**WORK ITEM:**
Every line of the listing below from the one with "Instruction: Click the" up to and including the one with "Where should I" should be retyped exactly, and nothing else; pictures are not part of the copy.

**EXTRACTED RECORDS:**

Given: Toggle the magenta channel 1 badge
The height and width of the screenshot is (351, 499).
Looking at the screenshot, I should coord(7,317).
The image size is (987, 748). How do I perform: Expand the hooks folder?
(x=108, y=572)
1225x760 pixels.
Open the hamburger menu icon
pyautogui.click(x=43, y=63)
* * *
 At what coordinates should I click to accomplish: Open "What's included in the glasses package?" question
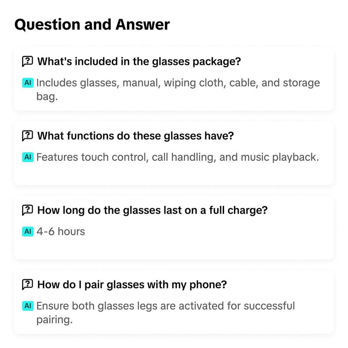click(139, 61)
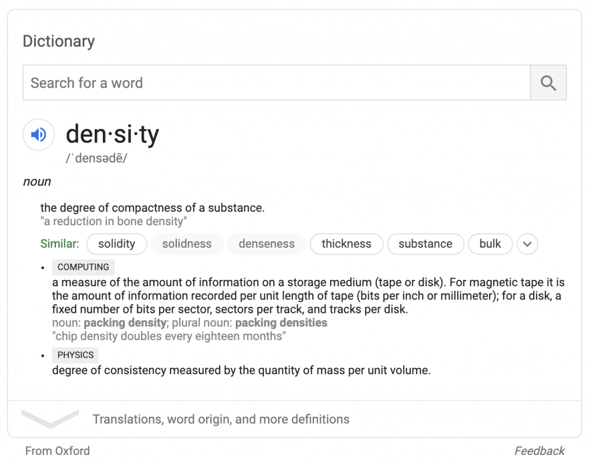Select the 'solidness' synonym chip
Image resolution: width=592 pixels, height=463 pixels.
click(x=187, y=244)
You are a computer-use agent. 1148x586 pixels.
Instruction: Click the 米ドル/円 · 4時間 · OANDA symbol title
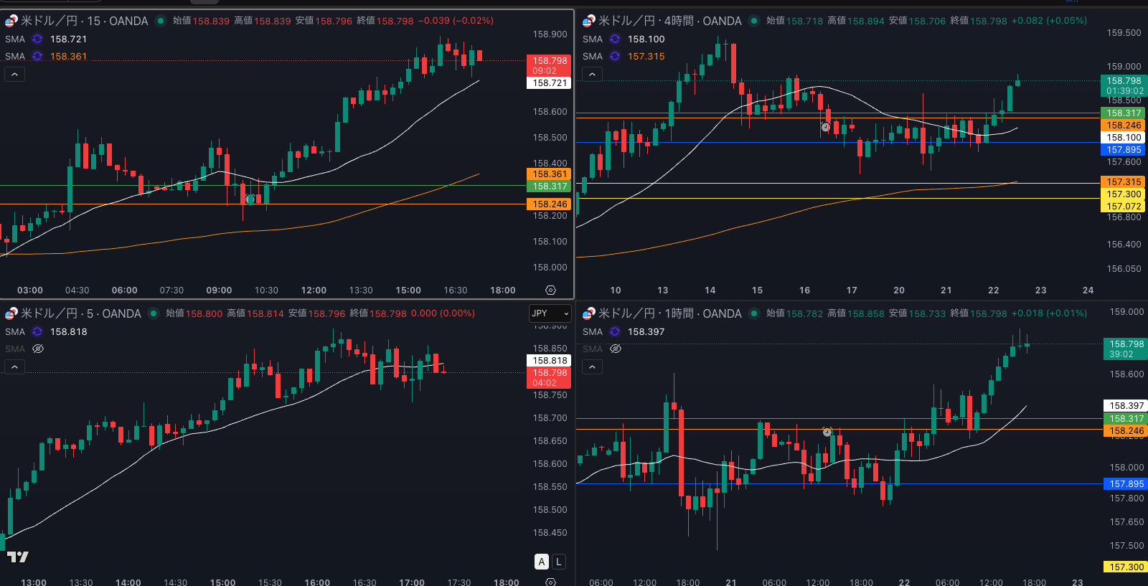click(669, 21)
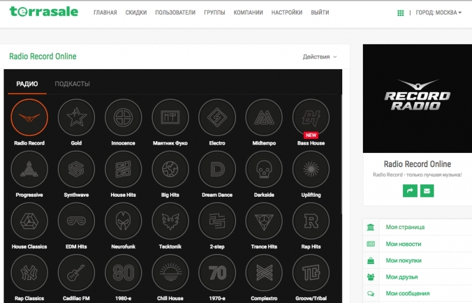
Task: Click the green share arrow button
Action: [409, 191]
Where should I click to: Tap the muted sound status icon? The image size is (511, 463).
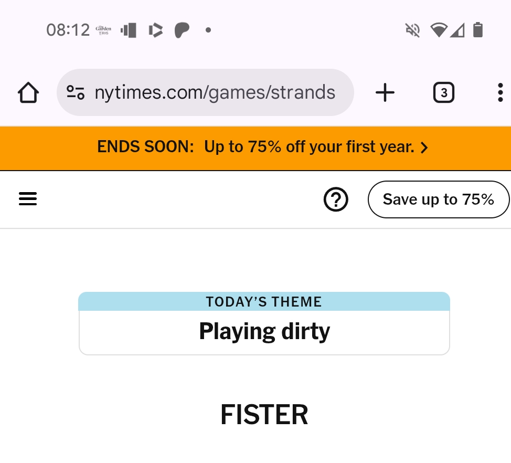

**WRITTEN SOLUTION:**
Instruction: Click the 米ドル/円 · 4時間 · OANDA symbol title
click(669, 21)
Task: Click the green share arrow button
Action: [409, 191]
Where should I click to: Tap the muted sound status icon? The image size is (511, 463).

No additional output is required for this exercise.